罗伯特·德尼罗1943年8月出生于美国纽约。1973年,他在著名导演马丁·西科塞斯拍摄的《残酷大街》中扮演一个纽约小流氓,他把角色饰演得细腻传神,令好莱坞刮目相看。1974年,他在科波拉导演的名片《教父Ⅱ》中扮演年轻时的教父,凭借自己在片中的精彩演技获得了第47届奥斯卡金像奖的最佳男配角奖。
1976年,他主演了好莱坞最具影响力之一的电影《出租车司机》,其所扮演的出租司机一直被看作是美国70 年代“迷惘了的一代”的象征,并凭借此片问鼎了第49届奥斯卡金像奖的最佳男主角。他是当今美国影坛最具影响力和最受欢迎的演技派演员中的代表人物。 我喜欢简短的采访。
小时候,我常去戏剧工作间,那地方有许多有名的演员,如罗德·施泰格尔,哈里·贝拉方特,他们比我早一个年代。在那儿,导演问我:“为什么想当演员?”我不知道怎样回答,于是没吱声。他替我回答了:“表现自我!” 我说:“是的,是的,就是这样。”
过去我们常常溜旱冰。那时的旱冰鞋跟现在的不一样,用的是工业轴承。
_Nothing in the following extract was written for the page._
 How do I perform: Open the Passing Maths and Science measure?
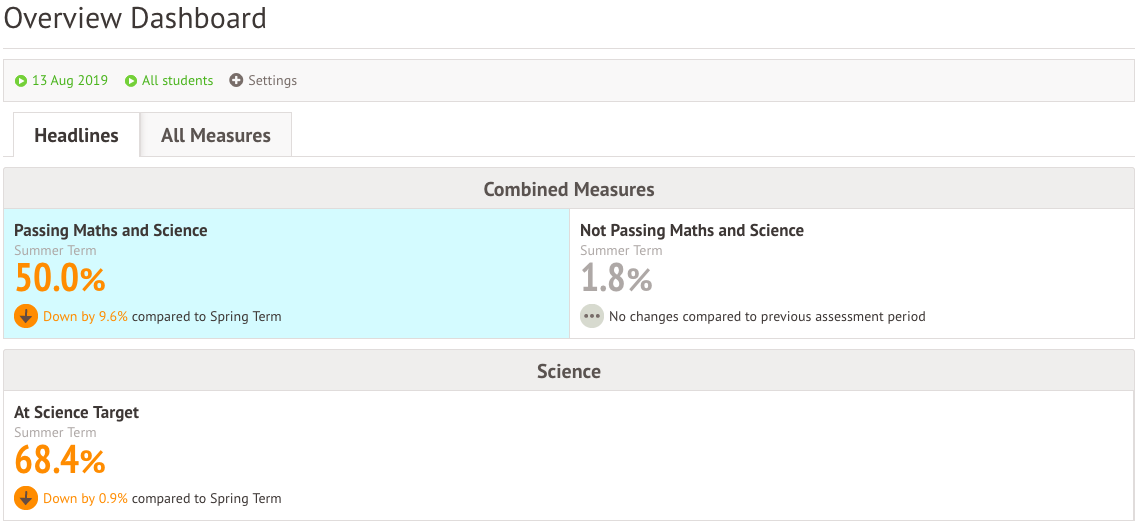click(111, 231)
我们拽着卡车后帮,滑上好几个街区,直到卡车遇见红灯停下来才松开手。一天,交通指示灯改为了错开系统,但我们并不知晓。所有的信号灯在间隔路段全变成了一路畅通,所以你要拽着卡车屁股一气滑上二三十个街区。这事就让我碰到了,4个街区过后,我才突然意识到了下个路口不会是红灯了,而前面的司机根本不知道后面有人。没其它办法,你只有等卡车停下来才敢松开手。只有这时,你才会明白自己当初干这事是多么地愚蠢。
有人说,“纽约是个观光的好地方,可我并不想居住在那儿。” 我想这句话用在别的地方更合适。
你并不知道多年后人们在大街开车会认出你,喊道:“聊上几句?”我不记得原剧本了,但肯定没这句话。我们(在表演中)经常即兴创作,只是为了增加感染力。这种事经常遇到。
马丁·西科塞斯(著名导演)在拍片中对预想不到的事很开通,这话听上去有那么点恭维的意思。他听取想法,而且还不惧怕实施这些想法。
世上肯定有让人害怕的事情。
财富让人生活得更容易。如你有幸拥有财富,那你是幸运之人。
世贸大楼被撞击后,我马上离开了会议。我回到了公寓,从朝南的窗户向外眺望,我看见北塔着了火,我有望远镜,也有摄象机,但我不想记录这一场景。我看见有几个人跳了下去。这时我看见南塔倒塌了。这简直象是虚幻的场景,为求证赶忙回过头看电视屏幕。CNN正现场直播,只有实况转播的东西才不是虚幻。我儿子说得对:“那就象在观看月亮从天上掉下来。”
我不介意遭遇回绝,你去试演本身就说明你已被回绝了。演员成千上百,你去试演只是在撞大运。
在我职业生涯中,我没试过镜头,所以没被回绝过。但我遭遇过其它的回绝,比如孩子们回绝过我,让我无地自容。
对,在《残忍妈妈》(《BLOODY MAMA》1970年)中,我在墓穴中吃的午餐。年轻时你为了角色的需要感觉应该这样;但等你老了以后,你对扮演的角色却减少了热情而增加了自信,其效果与前面相等;你如果再去掉杂念,或是再放松一点,那效果绝对要超过前面。这是表演中的关键。你只有放松和自信,才一定能成功。
名人的最大烦恼是人人都对你和蔼友善。与人交谈中,谁都不反驳你,即便你说的全是一派胡言,所以你需要有人跟你说逆耳的话。
干电影是件苦差事,只是公众没有看到,评论家也没有看到。
我要导演一个具有超戏剧性的场面时一定会说:“感谢上帝,我没在里面扮演角色。”因为我知道,演角色是多么的艰难。深更半夜,冰天雪地,你要特意拍摄这个场景,而且你还认为这是个重头戏。当然,作为导演,你还要让演员领会你的意思。所以,你难演员也难。
性与爱的区别?哦,这问题提得好。上次阿尔·帕西诺怎么回答的?(见本刊去年9月号——编者注)
父母一方去世后,一切也就结束了。过去我总想与母亲编撰一部家族史,她总在想着这件事。我曾想让与我合作的研究人员去采访母亲,但这却让她老人家有点坐立不安。我知道她一定在心底筹划着这部家史,只是应该有我过世的父亲陪伴她完成。我没有强迫她,没让她接受采访。这是我最遗憾的事。我没为孩子们留下我本该了解得更多的家史。
人老了事情才变得更为复杂,所以与孩子们做些简单的事才有助于健康。如果没有亲身体验,你永远不懂这些。